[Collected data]
= = =

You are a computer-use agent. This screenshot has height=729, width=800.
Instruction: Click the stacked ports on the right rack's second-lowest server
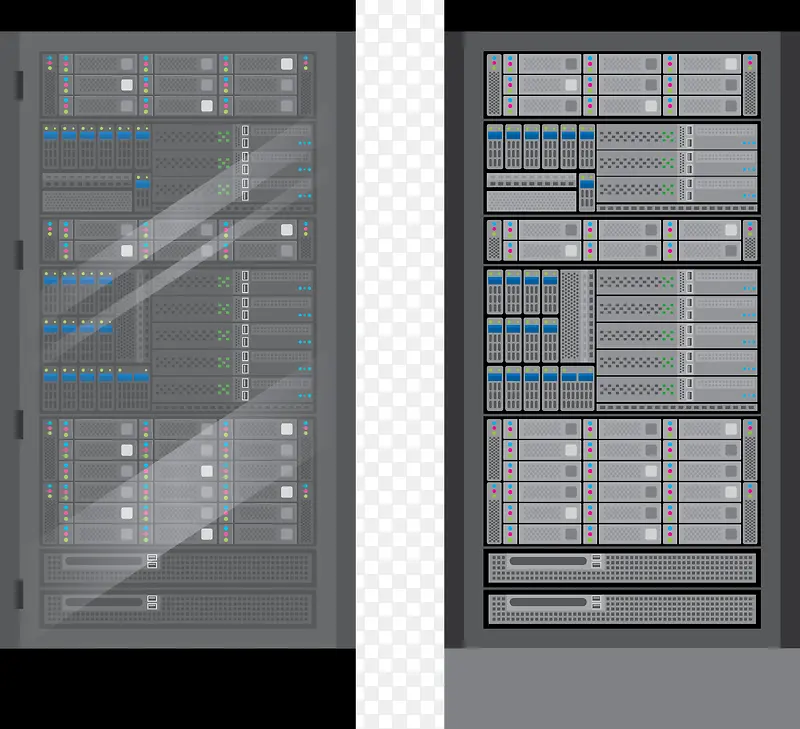[x=596, y=563]
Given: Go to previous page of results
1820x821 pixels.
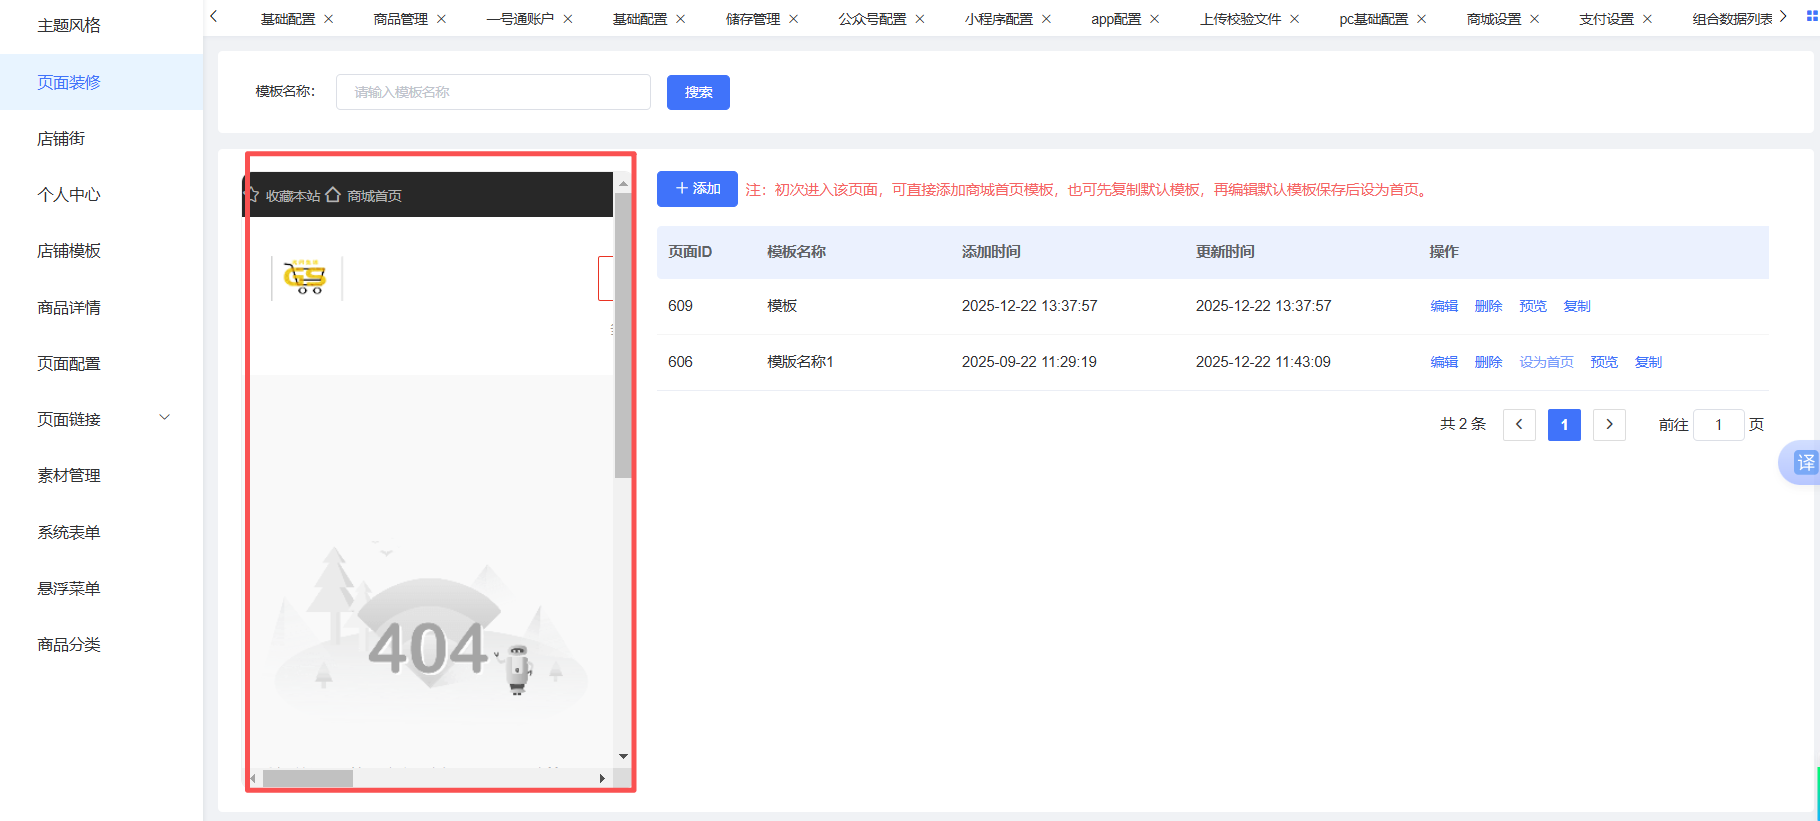Looking at the screenshot, I should tap(1519, 424).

= = =

PROBLEM TO WORK ON
Pictures stay out; the data above is to be returned exactly.

OUTPUT FOR THIS TASK
You are a computer-use agent. This screenshot has height=729, width=800.
Instruction: Click the stacked ports on the right rack's second-lowest server
[x=596, y=563]
Given: Go to previous page of results
1820x821 pixels.
Looking at the screenshot, I should tap(1519, 424).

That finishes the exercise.